WhatAmIDoingWrong123 · 19/01/2023 17:02

MickeyMouseShithouse · 19/01/2023 06:25

R.e people who are trying to justify CIO by naming it ‘controlled crying’ - a crying baby is never comforted by a simple “look at me I’m here” for 5 seconds then leaving the room again. It’s ridiculous.

Stop trying to justify neglecting your childrens needs.

Very pious aren’t you. How about… you do your weird bedroom door-in-and-out conveyor belt thing and leave the OP to do something else without coming at it with the judgy ‘I’m a better mum than you’ comments.

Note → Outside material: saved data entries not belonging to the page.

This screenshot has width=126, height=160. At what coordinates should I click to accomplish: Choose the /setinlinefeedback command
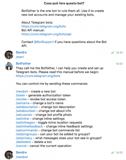point(29,126)
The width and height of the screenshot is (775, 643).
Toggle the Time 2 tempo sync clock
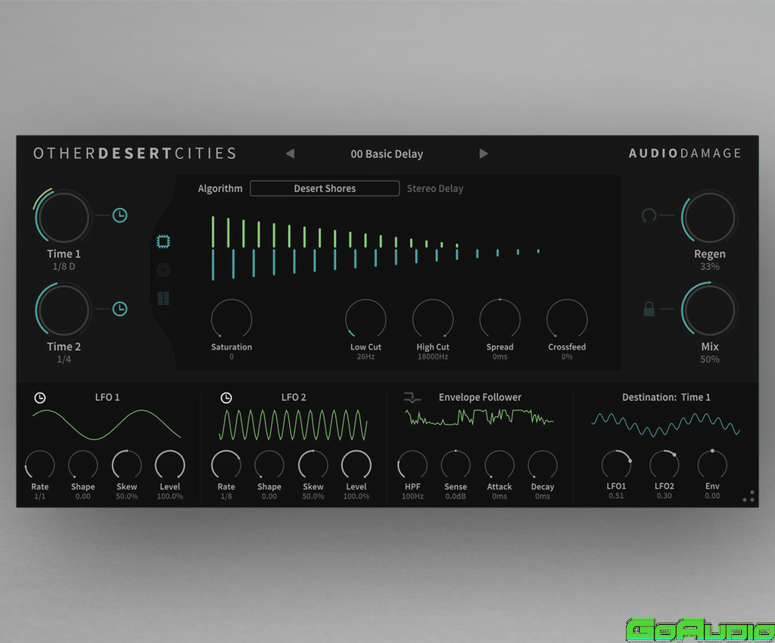click(120, 309)
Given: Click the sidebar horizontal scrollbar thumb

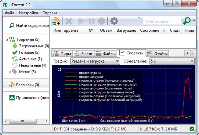Looking at the screenshot, I should [23, 121].
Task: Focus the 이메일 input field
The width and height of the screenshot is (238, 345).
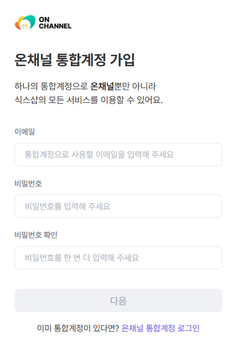Action: coord(118,155)
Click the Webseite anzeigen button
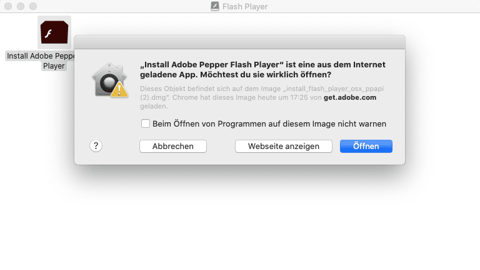Viewport: 480px width, 270px height. pyautogui.click(x=284, y=147)
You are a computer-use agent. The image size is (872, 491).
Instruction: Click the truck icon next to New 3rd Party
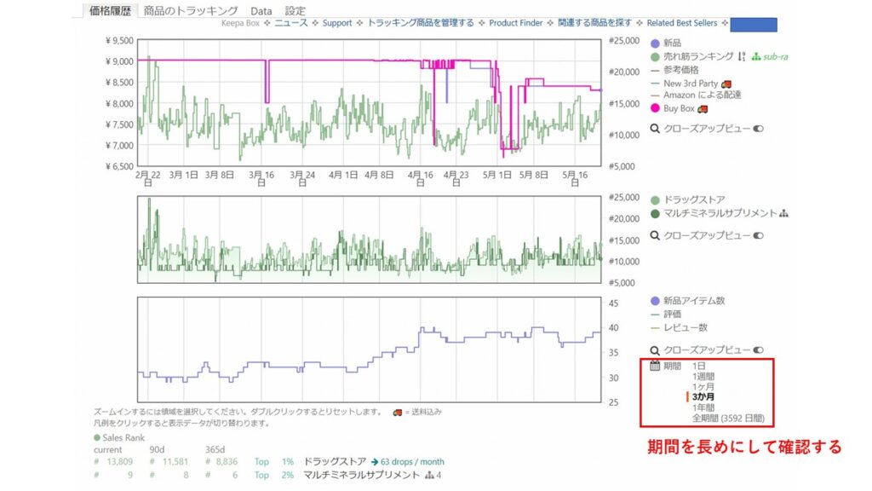click(x=726, y=84)
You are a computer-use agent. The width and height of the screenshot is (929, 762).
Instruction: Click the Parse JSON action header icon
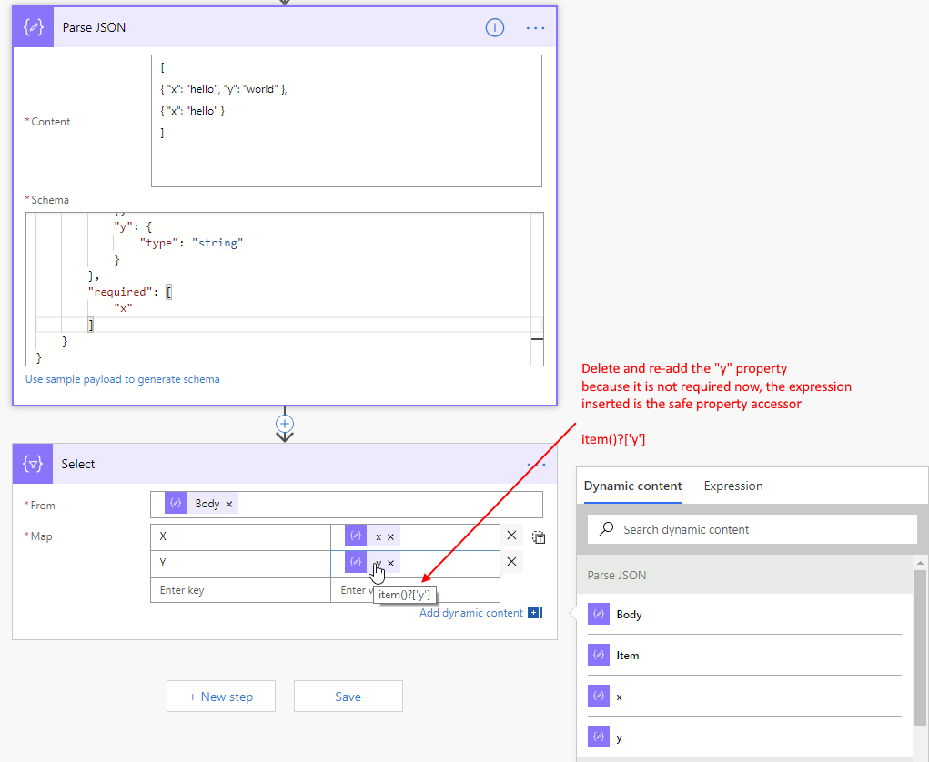(x=34, y=27)
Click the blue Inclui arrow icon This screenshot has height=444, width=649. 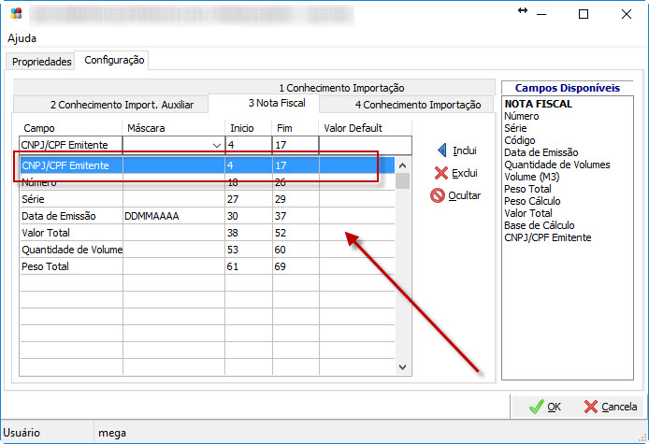(x=441, y=150)
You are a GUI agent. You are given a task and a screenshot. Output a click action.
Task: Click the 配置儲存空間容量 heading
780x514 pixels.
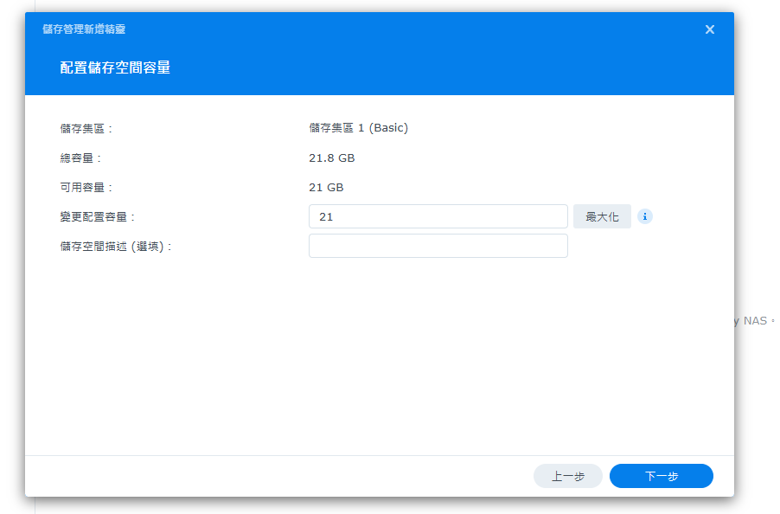pos(115,67)
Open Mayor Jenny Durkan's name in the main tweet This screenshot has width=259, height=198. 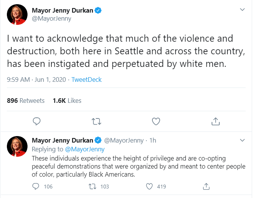tap(63, 10)
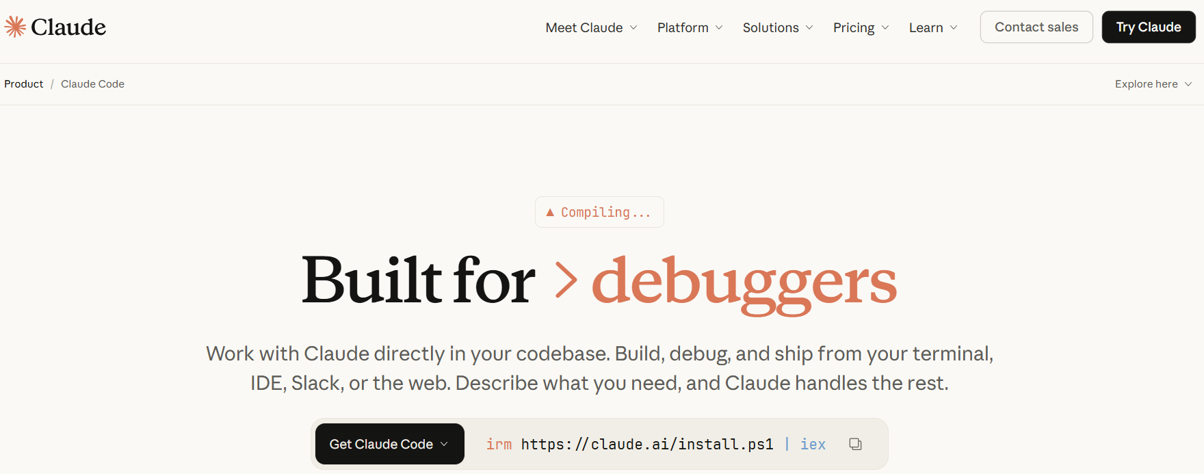
Task: Copy the install command with the copy icon
Action: (855, 444)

mewkins · 19/01/2023 17:25

BestName · 19/01/2023 11:11

Just out of curiosity, as I always wonder this, if you are in there anyway, how are you saving yourself any time? Surely to just settle even if repeatedly is quicker and less stressful than sitting in a room with your child crying until they are sick your OP didn't state much details about age or what you are trying to get your LO to stop doing, frequency times etc.

I personally could never go down the cry it out route despite me desperately wanting my 16m old to just sleep better and in his own bed, so I'm always curious how being there with them crying is better than being with them happy? Long term gain I suppose.

Yes to long term gain. My baby is now a tall 12 year old but when I did sleep training I stayed with her as she got herself off to sleep. I quickly realised that me being there was a distraction and she got to sleep much quicker without me. Some babies though prefer someone there and then you do gradual retreat.